Darısı, bütün heykellerin ve heykelperestlerin başına, İnşaallah..
(Ama, asıl konuya girmeden, Suriye'nin son 500 ve hele de son 100 yılına kısaca bakmak gerekiyor..)
Arap diyarlarında 'Bilâd-ı Şâm' (Şam beldeleri) olarak anılan Suriye, daha önce Mısır'daki Memlûk Sultanlığı'nın hakimiyetinde iken Ağustos-1516'da Osmanlı sultanı Yavuz Selîm'in Memluk Sultanlığı'nın ordularını Mercidabık Meydan Savaşı'nda yenmesiyle Osmanlı'ya katılmıştı.. Bu durum tam 402 sene sürdü. Ama, özellikle Birinci Dünya Savaşı sırasında, Suriye'deki karışıklıkları önlemek için, 'İttihad-Terakki' döneminin 3 ünlü paşası olan 'Enver-Talât - Cemâl'den -ayyâşlığıyla da ünlü- Cemâl Paşa'nın Suriye Genel Valiliği'ne getirilmesi ve oradaki çok sert uygulamaları, onun bugün bile, halk arasında 'Saffâk (Kan İçici) Cemal' diye anılmasına yol açtı ve 'ayrılıkçı cereyanlar' daha da güçlendi.. Bu arada, İngiliz orduları 1917-18'lerde Filistin ve Suriye'ye girdiler ve Mustafa Kemal Paşa'nın, komutasındaki 7. Ordu'yu, savaşa sokmayı tehlikeli görüp, önce Halep'e ve sonra da Adana'ya çekmesiyle; Suriye, fiilen İngilizlerin hâkimiyetine geçti.

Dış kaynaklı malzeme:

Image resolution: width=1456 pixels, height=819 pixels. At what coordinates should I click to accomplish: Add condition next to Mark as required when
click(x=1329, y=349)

Suriye artık İngilizlerin elindeydi, ama, kendileriyle o savaşta müttefik oldukları Fransa'nın payına da bir şey vermek isteyen İngiltere, kendi cephesini güçlendirmek için, Suriye ve Lübnan'ı bütünüyle Fransa'ya savaş ganimeti olarak sundu..
Suriye 1918'den 1945'e kadar 27 yıl Fransa'nın sömürgesi olarak kaldı.. Ve 1945 yılında bağımsız bir devlet olarak kabul edildi.. İlk Devlet Başkanlığı'na da 'Şükrî el'Kuvvetli' getirildi.. Daha sonraki dönemlerde, Devlet Başkanlığı'na gelen Edib Çiçekli (ki, arabçada 'ç' sesi olmadığından, 'Şişekli' diye telâffuz olunurdu) ve Nâzım el'Quddûsî gibi isimler, Osmanlı sonrasında sınırlar çizilirken, gerçekte ailelerinin yarısı Suriye'de ve diğer yarısı da Türkiye'de kalmış kimselerdi..
Suriye, Mısır'ın ünlü lideri Nâsır'ın 'Arap Birliği' idealine uygun olarak, Şubat-1958'de, ilk adımı, Mısır- Suriye Birliği'nden oluşan 'Birleşik Arap Cumhuriyeti' (BAC) bünyesi içinde yer aldı ve birliğin o dönemdeki Devlet Başkanlığı Nâsır tarafından üstlenildi.. Ama, o Birleşik Arap Cumhuriyeti', yeni bir ülkeyi daha bünyesine ekleyemediği bir yana; çok sağlıklı şekilde sürdürülemediğinden, 4 yıllık bir süreyi bile tamamlayamayıp, Ekim-1961'de sona erdi ; Suriye ve Mısır devletleri yeniden eski uluslararası statülerine döndüler..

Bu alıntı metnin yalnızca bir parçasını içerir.